How much deference to give state educational agencies, however, is a matter for the discretion of the courts[.] . . . The court, in recognition of the expertise of the administrative agency, must consider the findings carefully and endeavor to respond to the hearing officer's resolution of each material issue. After consideration, the court is free to accept or reject the findings in part or in whole.

Gregory K. V. Longview Sch. Dist., 811 F.2d 1307, 1311 (9th Cir. 1987) (emphasis in original; internal quotation marks and citation omitted).

"'[D]ue weight' must be given to the administrative decision below and . . . courts must not 'substitute their own notions of sound educational policy for those of the school authorities which they review.'" Van Duyn, 502 F.3d at 817 (quoting Bd. of Educ., Hendrick Hudson Cent. Sch. Dist., Westchester Cnty. v. Rowley ("Rowley"), 458 U.S. 176, 206 (1982)). Further, the "Court gives deference to an ALJ's decision when it evinces his [or her] careful, impartial consideration of all the evidence and demonstrates his [or her] sensitivity to the complexity of the issues presented." Fresno, 626 F.3d at 438 (internal quotation marks, alterations in original, and citations omitted).

"A district court should accept the ALJ's credibility determinations unless the non-testimonial, extrinsic evidence in the record would justify a contrary conclusion." K.S. ex rel. P.S. v. Fremont Unified Sch. Dist. ("Fremont"), 545 F. Supp. 2d 995, 1003 (N.D. Cal. 2008) (internal quotation marks and citation omitted). Further, "'[b]ecause [IDEIA] eligibility determinations are fact-intensive,' the Court 'reviews findings of fact for clear error, even if those findings are based on the administrative record.'" Patterson, 2011 WL 2925393, at *8.

B. Background

1. Statutory Framework

"The [IDEIA] is a comprehensive educational scheme, conferring on disabled students a substantive right to public education." Fresno, 626 F.3d at 432 (internal quotation marks and citation omitted). "The [IDEIA] ensures that 'all children with disabilities have available to them a free appropriate public education [("FAPE")] that emphasizes special education and related services designed to meet their unique needs and prepare them for further education, employment, and independent living.'" Id. (quoting 20 U.S.C. § 1400(d)(1)(A)).
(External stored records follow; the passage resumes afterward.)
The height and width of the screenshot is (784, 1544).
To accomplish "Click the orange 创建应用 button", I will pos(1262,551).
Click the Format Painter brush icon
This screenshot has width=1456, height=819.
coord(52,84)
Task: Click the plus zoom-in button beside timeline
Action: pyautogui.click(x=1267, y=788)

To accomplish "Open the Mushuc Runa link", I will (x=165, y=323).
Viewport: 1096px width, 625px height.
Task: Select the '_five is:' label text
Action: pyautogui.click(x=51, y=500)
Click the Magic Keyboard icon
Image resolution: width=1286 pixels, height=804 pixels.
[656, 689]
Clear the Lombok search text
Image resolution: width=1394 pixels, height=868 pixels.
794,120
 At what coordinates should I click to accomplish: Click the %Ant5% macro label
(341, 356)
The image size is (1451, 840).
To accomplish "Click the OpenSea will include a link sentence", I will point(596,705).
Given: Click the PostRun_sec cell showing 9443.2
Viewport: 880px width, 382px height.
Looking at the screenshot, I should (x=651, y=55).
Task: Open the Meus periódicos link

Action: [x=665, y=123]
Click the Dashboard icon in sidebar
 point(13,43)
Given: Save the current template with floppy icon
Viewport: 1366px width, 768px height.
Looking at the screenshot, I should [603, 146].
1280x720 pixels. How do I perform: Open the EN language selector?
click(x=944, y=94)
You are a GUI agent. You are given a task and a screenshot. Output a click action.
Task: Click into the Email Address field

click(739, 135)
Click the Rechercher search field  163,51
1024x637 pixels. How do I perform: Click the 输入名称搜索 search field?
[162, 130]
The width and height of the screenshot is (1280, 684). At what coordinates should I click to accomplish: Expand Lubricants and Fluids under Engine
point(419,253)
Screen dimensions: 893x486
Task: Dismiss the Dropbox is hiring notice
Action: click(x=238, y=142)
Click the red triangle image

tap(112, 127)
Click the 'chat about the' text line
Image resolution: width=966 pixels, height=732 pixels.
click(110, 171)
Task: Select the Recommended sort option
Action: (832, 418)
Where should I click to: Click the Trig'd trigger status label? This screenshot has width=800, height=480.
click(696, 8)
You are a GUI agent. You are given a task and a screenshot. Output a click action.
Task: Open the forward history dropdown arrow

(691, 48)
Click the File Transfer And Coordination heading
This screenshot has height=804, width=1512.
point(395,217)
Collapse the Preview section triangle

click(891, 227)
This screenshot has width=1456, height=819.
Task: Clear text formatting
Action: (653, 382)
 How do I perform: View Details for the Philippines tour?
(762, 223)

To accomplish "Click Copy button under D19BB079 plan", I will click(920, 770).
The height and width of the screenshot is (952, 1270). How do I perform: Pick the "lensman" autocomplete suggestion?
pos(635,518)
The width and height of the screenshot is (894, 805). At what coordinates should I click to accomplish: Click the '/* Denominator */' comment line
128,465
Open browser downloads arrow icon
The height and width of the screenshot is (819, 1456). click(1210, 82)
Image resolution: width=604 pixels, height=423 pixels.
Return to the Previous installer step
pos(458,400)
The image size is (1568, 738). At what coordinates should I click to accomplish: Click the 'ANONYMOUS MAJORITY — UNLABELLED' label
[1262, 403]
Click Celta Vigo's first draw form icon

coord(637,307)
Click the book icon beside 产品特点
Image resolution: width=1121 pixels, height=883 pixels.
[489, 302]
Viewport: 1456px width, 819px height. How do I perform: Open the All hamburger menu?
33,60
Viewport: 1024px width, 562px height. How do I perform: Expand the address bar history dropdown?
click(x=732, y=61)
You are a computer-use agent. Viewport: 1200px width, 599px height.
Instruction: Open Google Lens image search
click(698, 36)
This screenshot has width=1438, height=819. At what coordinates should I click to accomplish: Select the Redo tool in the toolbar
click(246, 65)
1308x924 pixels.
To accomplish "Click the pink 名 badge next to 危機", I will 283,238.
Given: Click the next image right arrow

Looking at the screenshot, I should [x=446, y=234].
Under the IDEIA, a FAPE is defined as: special education and services that-(A) have been provided at public expense, under public supervision and direction, and without charge; (B) meet the school standards of the State educational agency; (C) include an appropriate preschool, elementary school or secondary school education in the State involved; and (D) are provided in conformity with the individualized education program [("IEP")] required under section 1414(d) of this title.

20 U.S.C. § 1401(9). "To provide a FAPE in compliance with the [IDEIA], a state educational agency receiving federal funds must evaluate a student, determine whether that student is eligible for special education and services, conduct and implement an IEP, and determine an appropriate educational placement of the student." Fresno, 626 F.3d at 432 (citing 20 U.S.C. § 1414).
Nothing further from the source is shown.